The final rule modernizes provisions relating to fiduciary operations. For example, the rule permits an audit committee of an affiliate to serve as a national bank's fiduciary audit committee. This change facilitates centralization of fiduciary audit functions and accompanying efficiencies within a bank holding company structure. The rule also allows a national bank to use personnel and facilities of affiliates to perform services related to the exercise of its fiduciary powers, and allows the bank to enter into agency agreements with other entities to purchase or sell services related to the exercise of its fiduciary powers. These changes allow banks to centralize fiduciary-related services, or to outsource them, where appropriate. Moreover, the rule provides an exception to the collective investment fund "exclusive management" requirement to allow a bank to prudently delegate responsibilities to others. This exception is consistent with modern fiduciary principles, as evidenced in the prudent investor rule, and allows a bank to serve its customers more efficiently and effectively.

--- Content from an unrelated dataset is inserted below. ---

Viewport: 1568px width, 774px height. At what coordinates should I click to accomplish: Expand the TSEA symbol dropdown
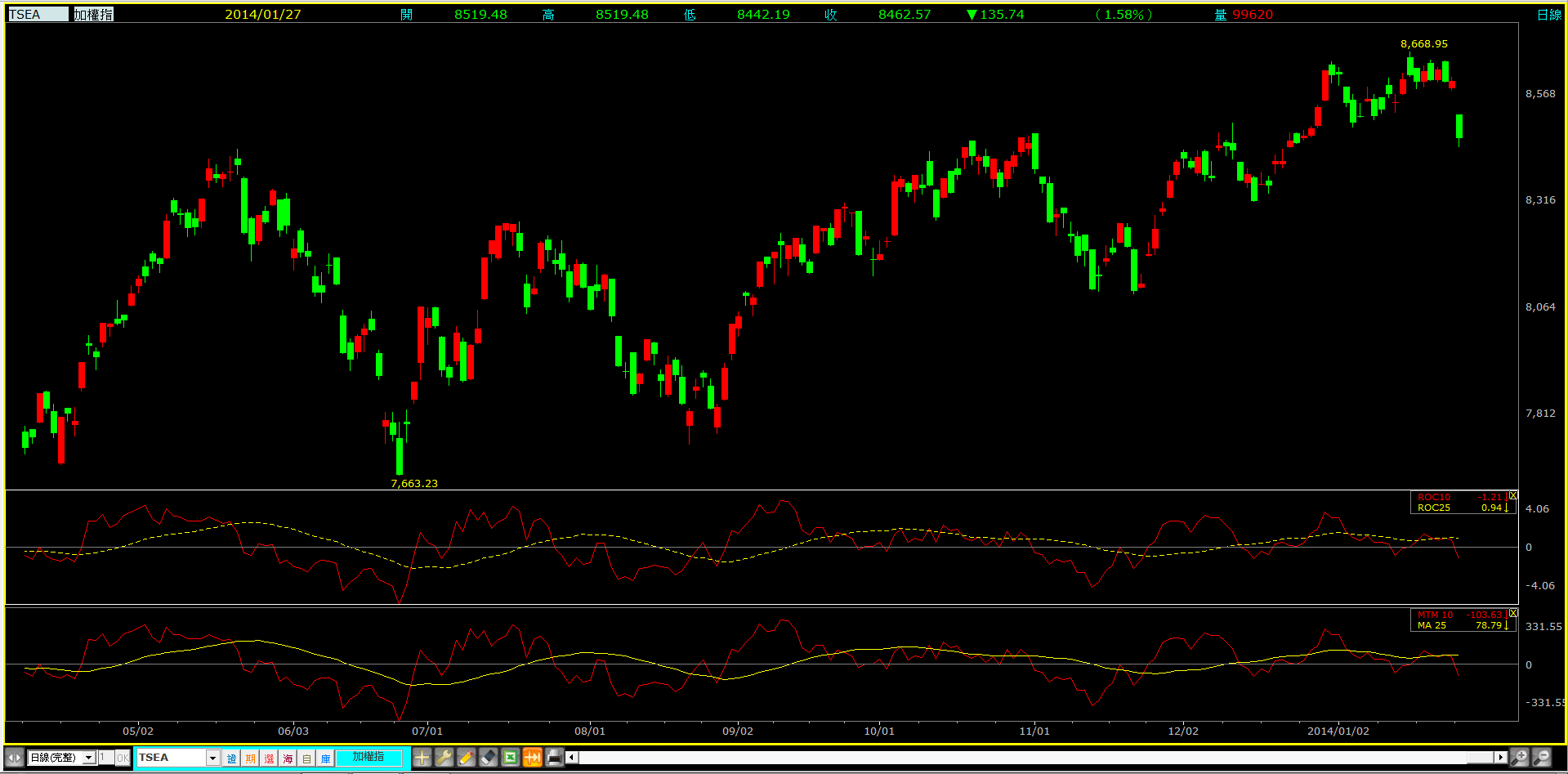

Pledging for Fiduciary Deposits

When fiduciary cash is awaiting investment or distribution, a national bank may deposit the funds in its deposit account if the national bank pledges bank assets to secure the deposit. However, the previous regulation did not allow a national bank to pledge assets to secure a similar deposit by an affiliate bank such as a trust bank without deposits. The final rule permits a national bank to pledge assets to secure deposits of fiduciary cash awaiting investment or distribution with an affiliate when not prohibited by applicable law. This standard allows a state to prohibit this practice for all fiduciaries in the state, including national banks, yet gives a national bank flexibility for its fiduciary operations in states that do not choose to impose this prohibition. This change will facilitate more efficient fiduciary operations in multi-bank holding companies.

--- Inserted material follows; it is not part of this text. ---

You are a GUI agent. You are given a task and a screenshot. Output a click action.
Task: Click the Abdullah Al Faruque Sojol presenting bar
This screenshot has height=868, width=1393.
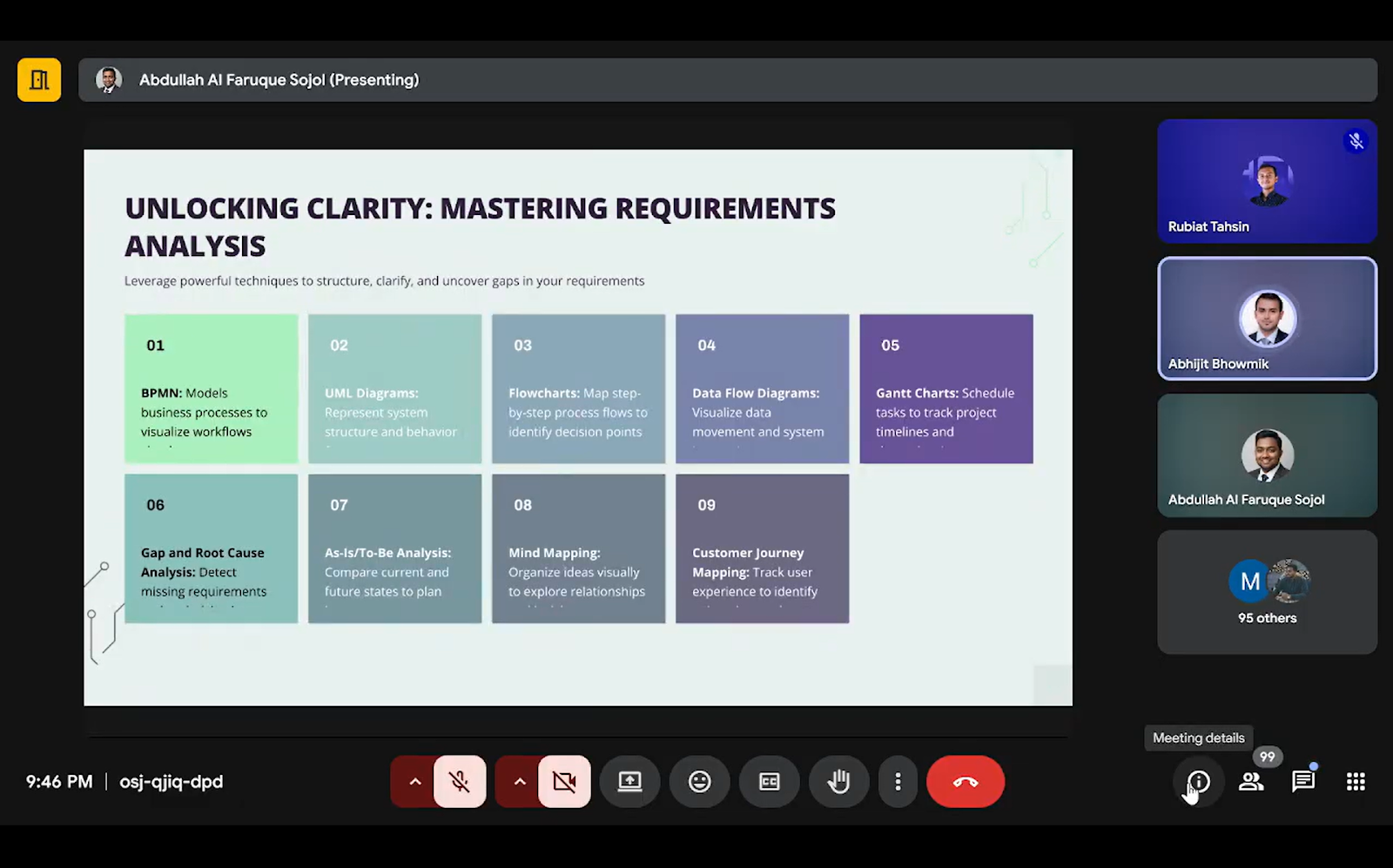(x=727, y=80)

Collective Investment Funds


The final rule retains the existing OCC interpretation that national banks cannot advertise the performance of common trust funds except in connection with the advertisement of the general fiduciary services of the bank.

Management Fees

The previous regulation allowed a national bank administering a collective investment fund to charge a management fee if the fees charged do not exceed the total fees that the bank would have charged the fiduciary account if it had not invested assets of the account in the collective investment fund. The final rule allows a national bank to charge a fund management fee only if: (1) the fee is reasonable; (2) the fee is expressly permitted under applicable law (and the bank complies with disclosure requirements, if any) in the state in which the bank maintains the fund; and, (3) the amount of the fee does not exceed an amount commensurate with the value of legitimate services of tangible benefit to the fiduciary account that would not have been provided to the account if it were not invested in the fund.

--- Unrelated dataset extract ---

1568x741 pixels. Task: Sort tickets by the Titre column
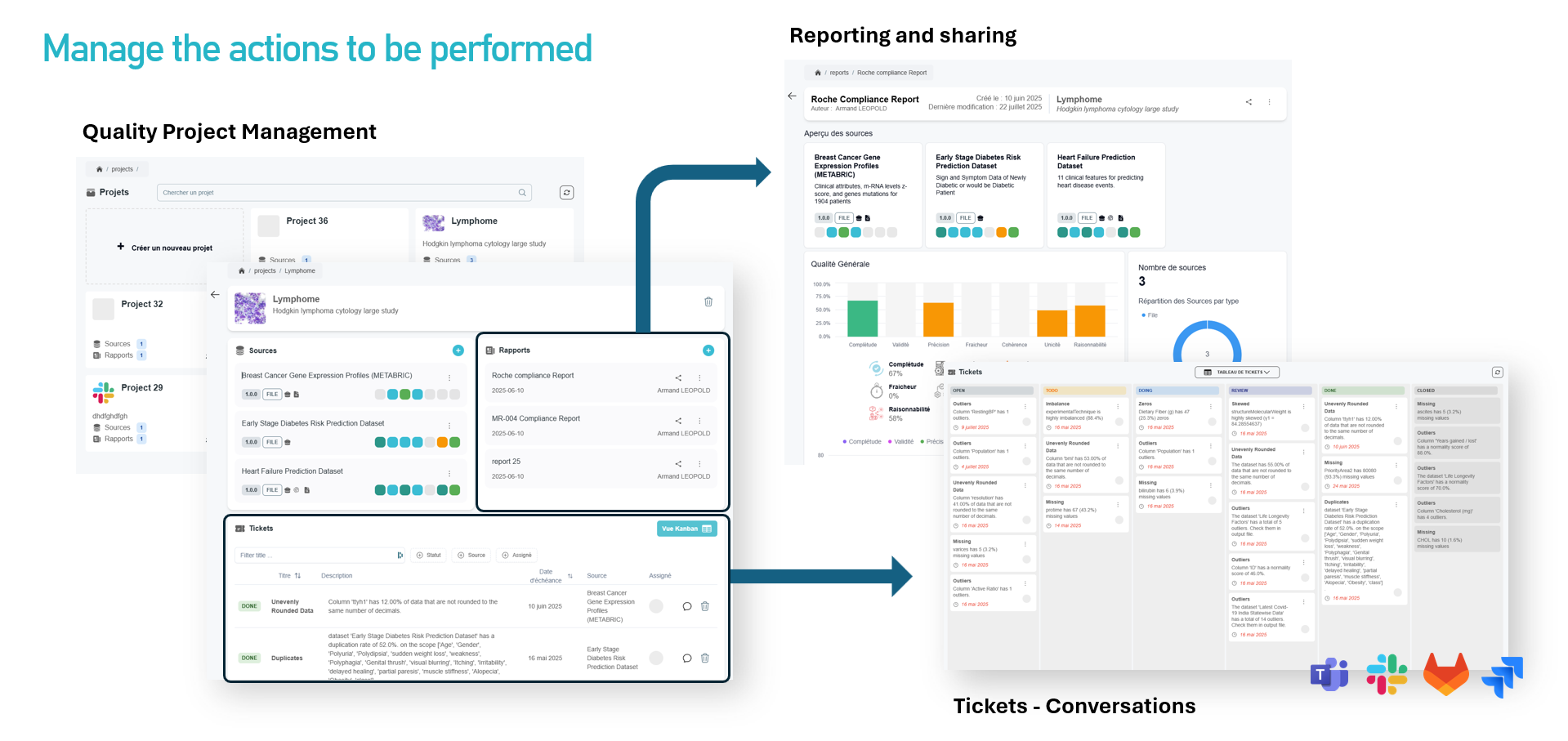[289, 576]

Limits on Investment and Participation

The final rule eliminates the previous limit on common trust funds, a type of collective investment fund, that limited one account to no more than 10 percent of a fund. The final rule also eliminates the limitation that one investment cannot represent more than 10 percent of the investments in a common trust fund. The limits are unnecessary, the OCC noted, because state fiduciary law that obligates all banks to act in the best interests of their customers is adequate to ensure proper investment concentrations in common trust funds.

Multistate Fiduciary Operations

The final rule also reflects the prior OCC legal interpretation that national bank fiduciary powers are the same for out-of-state national banks as for in-state banks. The rule's approach to multistate fiduciary activities recognizes that national banks will increasingly conduct fiduciary business in multiple states, and puts national banks on a par with competing fiduciaries in the states in which they operate.